Work required:
Output the lines of the records exactly, from the first through the one containing "[Previous] (1475, 1820)". Omit all pictures.

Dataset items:

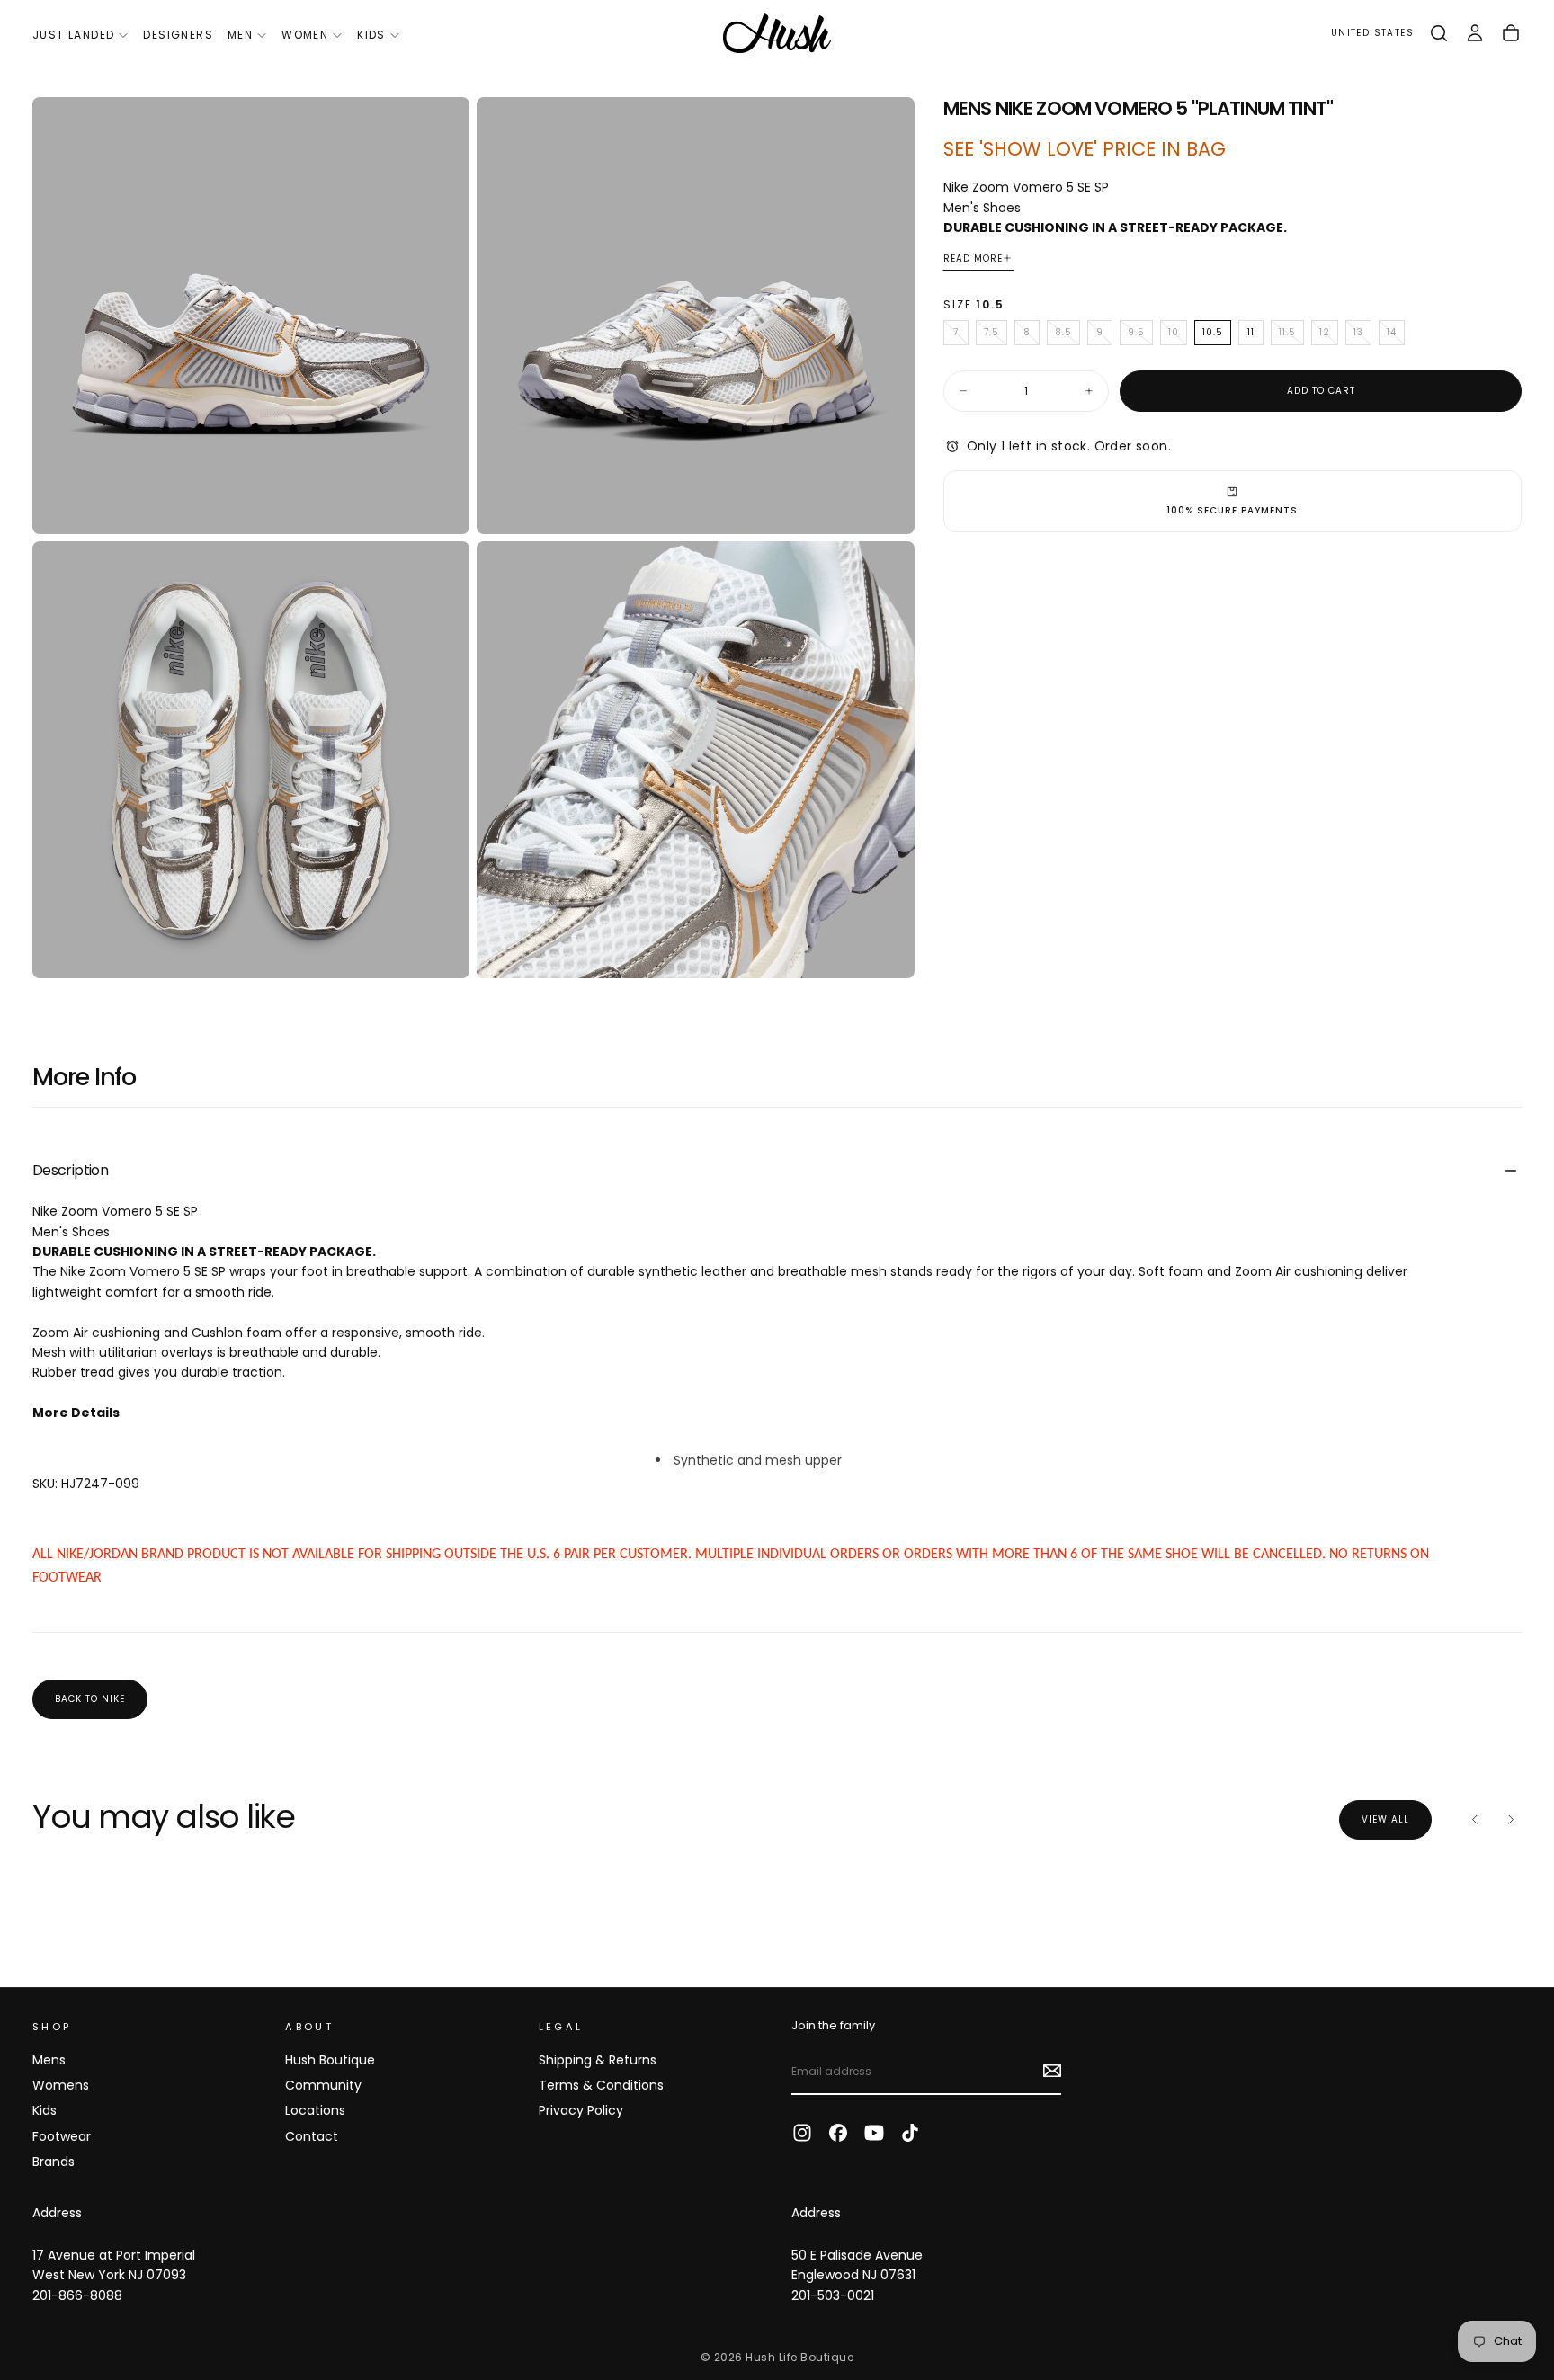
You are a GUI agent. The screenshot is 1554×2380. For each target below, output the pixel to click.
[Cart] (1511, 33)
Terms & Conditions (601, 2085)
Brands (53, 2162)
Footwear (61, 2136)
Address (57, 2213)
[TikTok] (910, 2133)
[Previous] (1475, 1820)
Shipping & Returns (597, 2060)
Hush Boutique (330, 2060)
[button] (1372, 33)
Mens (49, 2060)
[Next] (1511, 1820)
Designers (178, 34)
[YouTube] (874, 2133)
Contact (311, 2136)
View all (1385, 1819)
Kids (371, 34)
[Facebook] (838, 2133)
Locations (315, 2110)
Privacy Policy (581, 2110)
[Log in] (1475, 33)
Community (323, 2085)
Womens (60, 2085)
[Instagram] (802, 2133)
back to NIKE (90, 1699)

Result of the task:
You are a GUI agent. The screenshot is 1554×2380. For each target below, output the pixel to click.
[Cart] (1511, 33)
Terms & Conditions (601, 2085)
Brands (53, 2162)
Footwear (61, 2136)
Address (57, 2213)
[TikTok] (910, 2133)
[Previous] (1475, 1820)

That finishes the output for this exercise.